Baseline experiments with state‑of‑the‑art chain‑of‑thought models (e.g., O3‑Mini) achieve only 38.87 % success on PG and 33.33 % on the multi‑dialect set, underscoring the difficulty of the task. To improve open‑source LLMs, the authors propose SIX‑GYM (SQL‑FIX‑Gym), a training environment that generates large‑scale, executable issue‑solution pairs and provides richer supervision. The core of SIX‑GYM is the SQL‑Rewind strategy: starting from a verified correct query, it programmatically injects realistic syntactic and logical errors (e.g., missing joins, wrong predicates, type mismatches) to synthesize plausible debugging scenarios. This automated data creation dramatically reduces annotation cost while preserving realism.

However, conventional trajectory‑based fine‑tuning underutilizes the information contained in the ground‑truth solution. To address this, the paper introduces Functional‑Plan (f‑plan) Boosting. By comparing σ_issue with σ*, an LLM extracts a high‑level debugging plan expressed as step‑by‑step pseudo‑code (e.g., “detect missing parent key → add LEFT JOIN → verify row count”).
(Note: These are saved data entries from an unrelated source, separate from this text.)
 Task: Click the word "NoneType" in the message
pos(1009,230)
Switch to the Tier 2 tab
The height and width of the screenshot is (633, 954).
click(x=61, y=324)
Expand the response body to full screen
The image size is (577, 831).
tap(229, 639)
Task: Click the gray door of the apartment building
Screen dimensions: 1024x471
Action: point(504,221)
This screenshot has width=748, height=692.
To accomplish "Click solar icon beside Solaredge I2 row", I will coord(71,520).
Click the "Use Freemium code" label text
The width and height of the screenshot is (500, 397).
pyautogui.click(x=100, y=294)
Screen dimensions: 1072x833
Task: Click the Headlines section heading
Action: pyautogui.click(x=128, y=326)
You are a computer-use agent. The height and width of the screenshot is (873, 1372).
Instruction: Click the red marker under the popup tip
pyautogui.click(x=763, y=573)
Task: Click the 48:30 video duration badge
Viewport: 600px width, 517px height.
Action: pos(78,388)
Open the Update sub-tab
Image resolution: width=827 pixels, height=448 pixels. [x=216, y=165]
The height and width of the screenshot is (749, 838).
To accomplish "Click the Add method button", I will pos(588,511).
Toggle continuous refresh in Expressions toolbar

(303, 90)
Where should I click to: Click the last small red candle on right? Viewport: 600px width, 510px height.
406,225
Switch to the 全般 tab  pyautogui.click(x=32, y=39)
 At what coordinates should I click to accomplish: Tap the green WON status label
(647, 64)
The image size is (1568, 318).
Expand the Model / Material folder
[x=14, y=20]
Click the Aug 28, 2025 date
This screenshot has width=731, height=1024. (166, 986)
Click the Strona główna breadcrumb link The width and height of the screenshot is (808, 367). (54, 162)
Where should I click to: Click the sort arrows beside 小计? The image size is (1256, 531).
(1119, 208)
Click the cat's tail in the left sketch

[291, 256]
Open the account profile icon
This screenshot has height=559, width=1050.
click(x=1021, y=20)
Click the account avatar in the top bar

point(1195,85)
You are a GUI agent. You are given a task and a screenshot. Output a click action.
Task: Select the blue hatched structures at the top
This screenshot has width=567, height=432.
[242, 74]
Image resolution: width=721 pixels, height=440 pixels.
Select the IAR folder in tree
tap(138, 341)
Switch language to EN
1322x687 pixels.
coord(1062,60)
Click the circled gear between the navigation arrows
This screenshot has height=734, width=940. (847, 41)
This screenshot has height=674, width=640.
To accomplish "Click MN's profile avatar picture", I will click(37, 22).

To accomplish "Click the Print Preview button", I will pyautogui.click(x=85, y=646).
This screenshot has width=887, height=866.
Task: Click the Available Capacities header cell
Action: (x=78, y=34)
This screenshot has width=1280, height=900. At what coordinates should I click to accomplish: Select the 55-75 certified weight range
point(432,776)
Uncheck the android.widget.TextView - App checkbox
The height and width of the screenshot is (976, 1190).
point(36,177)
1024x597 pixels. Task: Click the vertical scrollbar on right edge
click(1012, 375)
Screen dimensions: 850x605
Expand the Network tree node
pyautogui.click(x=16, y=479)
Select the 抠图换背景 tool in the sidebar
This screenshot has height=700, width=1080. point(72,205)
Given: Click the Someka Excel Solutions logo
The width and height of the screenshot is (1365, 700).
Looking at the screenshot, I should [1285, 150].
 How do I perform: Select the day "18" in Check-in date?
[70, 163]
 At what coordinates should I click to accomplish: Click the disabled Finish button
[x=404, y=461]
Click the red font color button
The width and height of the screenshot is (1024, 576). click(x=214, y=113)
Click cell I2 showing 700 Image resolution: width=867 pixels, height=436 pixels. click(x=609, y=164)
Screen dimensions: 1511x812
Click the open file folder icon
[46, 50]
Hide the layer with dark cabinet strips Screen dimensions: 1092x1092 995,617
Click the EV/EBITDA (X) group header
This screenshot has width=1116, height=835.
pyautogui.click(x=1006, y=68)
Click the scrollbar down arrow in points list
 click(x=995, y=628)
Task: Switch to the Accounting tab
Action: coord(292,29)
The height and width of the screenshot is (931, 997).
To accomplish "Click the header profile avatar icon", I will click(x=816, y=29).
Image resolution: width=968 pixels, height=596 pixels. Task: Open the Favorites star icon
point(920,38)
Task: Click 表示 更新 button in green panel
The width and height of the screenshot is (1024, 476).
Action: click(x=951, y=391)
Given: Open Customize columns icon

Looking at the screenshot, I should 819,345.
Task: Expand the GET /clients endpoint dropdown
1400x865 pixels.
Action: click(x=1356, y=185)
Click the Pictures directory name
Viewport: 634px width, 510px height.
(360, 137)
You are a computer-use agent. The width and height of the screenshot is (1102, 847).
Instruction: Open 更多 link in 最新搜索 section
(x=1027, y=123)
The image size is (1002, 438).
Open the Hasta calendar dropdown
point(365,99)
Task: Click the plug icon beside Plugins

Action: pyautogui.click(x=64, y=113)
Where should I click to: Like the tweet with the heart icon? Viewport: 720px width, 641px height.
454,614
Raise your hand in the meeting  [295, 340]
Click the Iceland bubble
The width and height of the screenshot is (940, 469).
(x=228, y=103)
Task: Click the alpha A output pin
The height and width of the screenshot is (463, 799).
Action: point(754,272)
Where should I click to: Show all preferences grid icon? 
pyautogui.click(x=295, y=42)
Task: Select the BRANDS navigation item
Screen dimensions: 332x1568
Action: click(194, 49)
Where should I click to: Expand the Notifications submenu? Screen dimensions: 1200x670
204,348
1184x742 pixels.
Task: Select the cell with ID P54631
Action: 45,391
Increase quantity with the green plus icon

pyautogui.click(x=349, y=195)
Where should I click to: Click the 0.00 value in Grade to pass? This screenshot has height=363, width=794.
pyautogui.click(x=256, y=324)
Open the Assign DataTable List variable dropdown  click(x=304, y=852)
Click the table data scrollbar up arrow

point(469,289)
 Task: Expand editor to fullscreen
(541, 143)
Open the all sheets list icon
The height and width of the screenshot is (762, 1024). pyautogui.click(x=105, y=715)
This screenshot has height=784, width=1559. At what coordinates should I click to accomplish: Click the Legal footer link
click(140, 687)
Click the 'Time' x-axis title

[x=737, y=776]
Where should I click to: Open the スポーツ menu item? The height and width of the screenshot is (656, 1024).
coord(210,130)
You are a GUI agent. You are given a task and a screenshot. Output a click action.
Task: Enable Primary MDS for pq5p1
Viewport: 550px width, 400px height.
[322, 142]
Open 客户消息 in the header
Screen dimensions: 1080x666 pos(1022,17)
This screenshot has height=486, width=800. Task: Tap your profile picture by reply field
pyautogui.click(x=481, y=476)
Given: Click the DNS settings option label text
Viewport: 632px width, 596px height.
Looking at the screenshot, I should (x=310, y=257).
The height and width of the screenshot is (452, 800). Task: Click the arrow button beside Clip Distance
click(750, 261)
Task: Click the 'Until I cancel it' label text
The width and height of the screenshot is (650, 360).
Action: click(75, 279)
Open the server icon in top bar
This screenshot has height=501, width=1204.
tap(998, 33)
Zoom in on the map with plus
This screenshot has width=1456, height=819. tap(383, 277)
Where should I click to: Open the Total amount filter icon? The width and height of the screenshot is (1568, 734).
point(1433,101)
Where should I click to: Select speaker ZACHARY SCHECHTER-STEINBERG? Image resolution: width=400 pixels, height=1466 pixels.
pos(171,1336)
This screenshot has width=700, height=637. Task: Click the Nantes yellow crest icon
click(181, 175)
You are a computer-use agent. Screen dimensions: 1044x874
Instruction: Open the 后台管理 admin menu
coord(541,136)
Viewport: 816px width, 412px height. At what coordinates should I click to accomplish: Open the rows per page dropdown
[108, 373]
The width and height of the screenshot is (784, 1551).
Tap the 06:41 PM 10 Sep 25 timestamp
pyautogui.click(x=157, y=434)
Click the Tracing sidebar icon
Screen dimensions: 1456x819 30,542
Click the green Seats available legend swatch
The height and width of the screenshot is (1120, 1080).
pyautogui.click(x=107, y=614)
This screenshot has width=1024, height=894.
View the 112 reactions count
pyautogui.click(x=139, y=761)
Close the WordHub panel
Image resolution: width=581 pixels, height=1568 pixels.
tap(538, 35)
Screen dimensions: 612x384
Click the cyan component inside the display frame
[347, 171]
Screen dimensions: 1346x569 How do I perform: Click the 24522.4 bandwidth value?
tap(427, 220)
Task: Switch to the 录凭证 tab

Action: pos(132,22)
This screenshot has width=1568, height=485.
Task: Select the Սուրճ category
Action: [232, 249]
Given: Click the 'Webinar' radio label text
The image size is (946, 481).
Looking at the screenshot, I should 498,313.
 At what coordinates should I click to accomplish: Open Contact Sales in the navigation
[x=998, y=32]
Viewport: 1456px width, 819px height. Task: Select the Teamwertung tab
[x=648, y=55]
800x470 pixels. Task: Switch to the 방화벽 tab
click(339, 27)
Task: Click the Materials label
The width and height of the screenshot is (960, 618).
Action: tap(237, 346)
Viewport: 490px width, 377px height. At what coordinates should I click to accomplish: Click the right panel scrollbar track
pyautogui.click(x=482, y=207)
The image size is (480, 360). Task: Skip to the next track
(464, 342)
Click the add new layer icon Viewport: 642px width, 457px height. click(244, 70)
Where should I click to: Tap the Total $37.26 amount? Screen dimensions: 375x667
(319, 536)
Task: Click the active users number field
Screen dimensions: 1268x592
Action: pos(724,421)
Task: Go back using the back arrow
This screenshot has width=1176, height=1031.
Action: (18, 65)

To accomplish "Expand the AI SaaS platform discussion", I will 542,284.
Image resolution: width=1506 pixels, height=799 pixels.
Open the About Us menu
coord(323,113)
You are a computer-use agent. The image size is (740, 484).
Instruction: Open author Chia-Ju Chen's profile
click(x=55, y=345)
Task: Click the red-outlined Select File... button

This plan guides a teacher LLM within a structured agent scaffold called SQL‑ACT to interact with the database environment, producing execution trajectories that are 73.7 % more likely to succeed than unguided sampling. The resulting successful trajectories form a high‑quality fine‑tuning corpus.

Using this corpus, the authors fine‑tune Qwen‑2.5‑Coder‑14B, yielding the Bird‑Fixer agent. Bird‑Fixer attains 38.11 % success on BIRD‑CRITIC‑PG and 29.65 % on BIRD‑CRITIC‑MULTI, surpassing proprietary models such as Claude‑3.7‑Sonnet and GPT‑4.1 under the same evaluation protocol. Notably, the performance gap narrows across dialects, indicating that the model learns dialect‑agnostic debugging reasoning.

The paper also provides extensive analysis of issue categories (recursive queries, JSON handling, window functions, etc.), dataset statistics (average query length, distinct test cases), and ablation studies confirming the contributions of SQL‑Rewind and f‑plan boosting. Limitations are acknowledged: the benchmark currently excludes cloud‑native dialects like Snowflake or BigQuery; automatically generated errors may not capture the full diversity of real user mistakes; and the evaluation focuses on functional correctness, leaving performance‑related aspects (e.g., query plan optimization) untouched.

In summary, this work establishes SQL debugging as a first‑class LLM research task, delivers a rigorously curated benchmark, proposes novel data‑generation and supervision techniques, and demonstrates that open‑source models can reach and even exceed the capabilities of leading commercial systems when equipped with targeted training pipelines. Future directions include expanding dialect coverage, incorporating non‑functional metrics, and exploring human‑in‑the‑loop debugging workflows.